Avrupa Konseyi, davanızla ilgili olarak, Avrupa İnsan Hakları Sözleşmesi'ne uyulmadığı gerekçesiyle ihlal prosedürü başlatacağını söylemişti. Bu, bir hayat pahalılığı krizi içerisindeki Türkiye'de 'Avrupa yaptırım uygularsa kriz derinleşecek mi?' sorularını da beraberinde getiriyor. Avrupa Konseyi'nin olası bir yaptırım kararını siz nasıl değerlendiriyorsunuz?
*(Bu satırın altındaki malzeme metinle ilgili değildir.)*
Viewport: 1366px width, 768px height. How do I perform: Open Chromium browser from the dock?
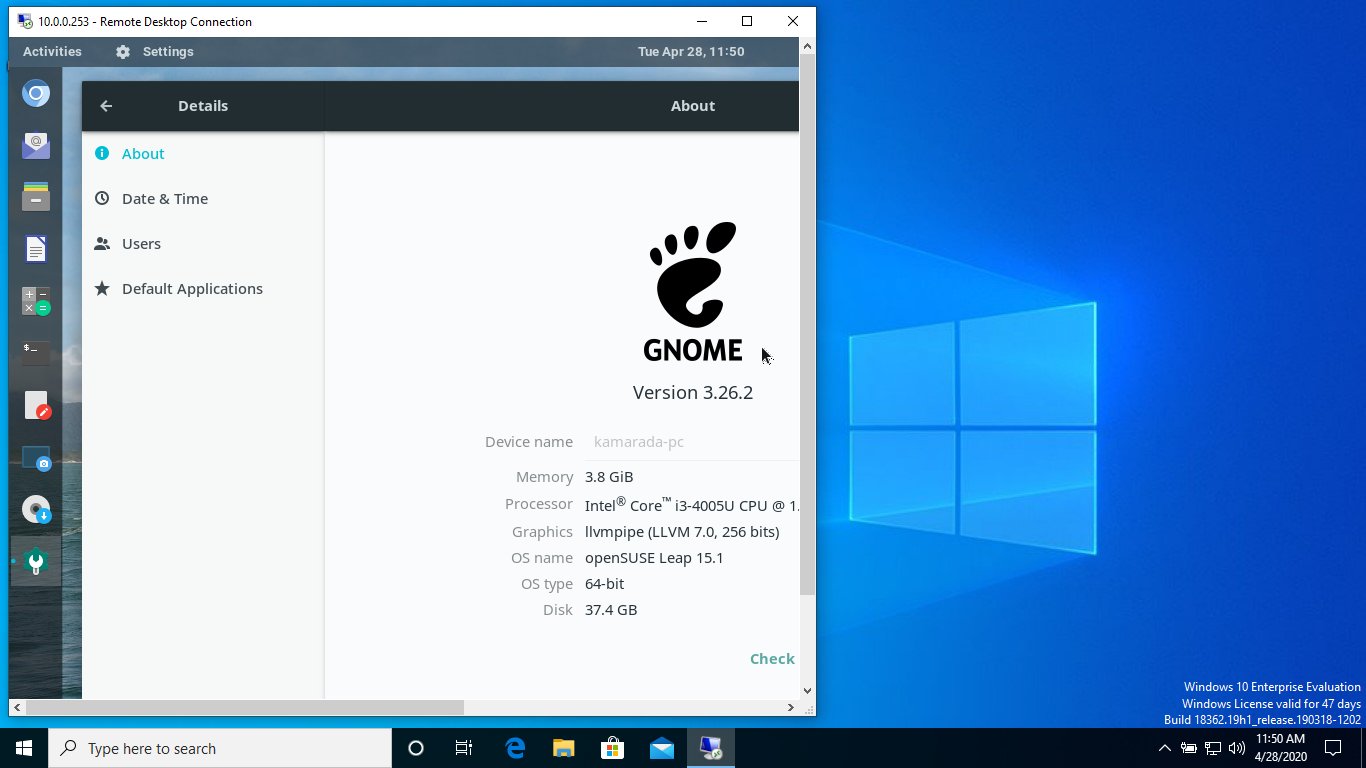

Avrupa İnsan Hakları Mahkemesi'nin (AİHM) aldığı kararların uygulanıp uygulanmadığını denetleyen Avrupa Konseyi Bakanlar Komitesi'nin başlattığı ihlal prosedürü doğrultusunda, AİHM, iki yıl önce benim tutukluluğumla ilgili aldığı karardan sonra yaşanan gelişmeleri değerlendirerek, ihlal konusunda karar verecek.
AİHM'in iki yıl önce aldığı karardaki önemli bir nokta, bu kararda Avrupa İnsan Hakları Sözleşmesi'nin 18. maddesinin ihlal edildiğinin, yani tutukluluğumun sivil toplumu sindirmek gibi hukuki olmayan, siyasi nitelikli bir amaca hizmet ettiğinin de belirtilmesiydi. Bu karardan sonra tutukluluğumu devam ettirmek için bir dizi yasalara aykırı işlem yapıldı. Yapılanların hukukun hakimiyetine ciddi bir tehdit teşkil ettiğinin ülkemizde de daha iyi anlaşılması ve bir daha tekrarlanmaması açısından, AİHM'in yapacağı değerlendirmenin önemli olduğunu düşünüyorum.
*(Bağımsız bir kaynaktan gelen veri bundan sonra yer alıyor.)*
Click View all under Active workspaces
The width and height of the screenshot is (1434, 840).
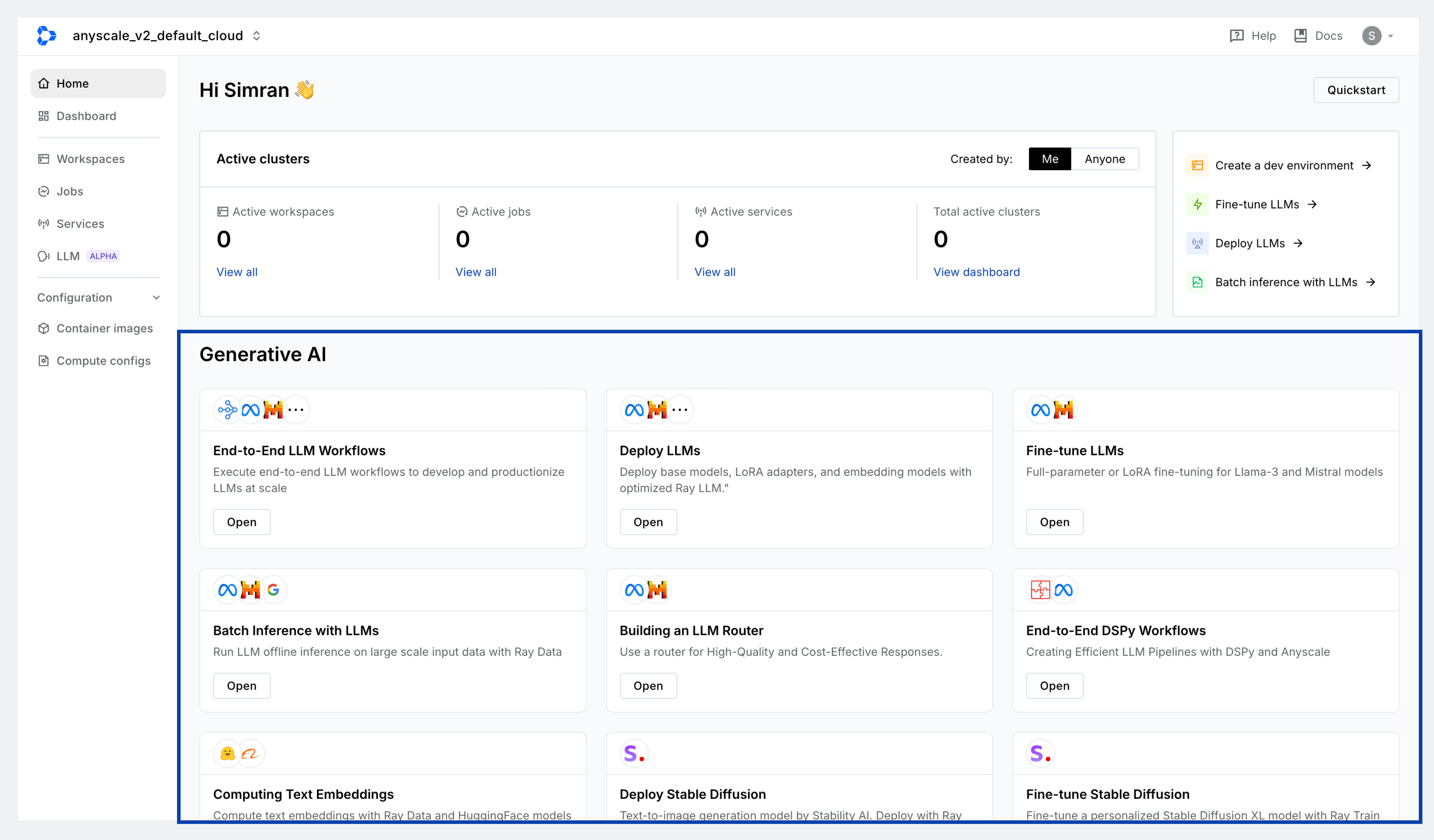pos(236,271)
Avrupa Konseyi, AİHM'in değerlendirmesinden sonra ülkenin oy hakkının kısıtlanması, son aşamada üyeliğin askıya alınması gibi yaptırımlar uygulamaya başlayacak. Bunlar, ülkede hukukun hakimiyetinin zedelendiğinin tescili anlamına geldiği için, ekonomiyi dolaylı olarak etkileyecek yaptırımlar.
Cezaevinden çıktığınızda ne yapmayı düşünüyorsunuz?
Sanırım yaşadığım bu gerçek üstü deneyimi bir bağlama oturtabilmek için biraz zamana ihtiyaç duyacağım. Türkiye'de neler yaşanacağı da gelecek ile ilgili planlarımda etkili olacak. Sivil toplum alanındaki çalışmalarıma devam etmeyi ümit ediyorum. Sanırım evrensel hukuk normları konusunda duyarlılığın artmasına katkıda bulunmak benim için bir öncelik olacak.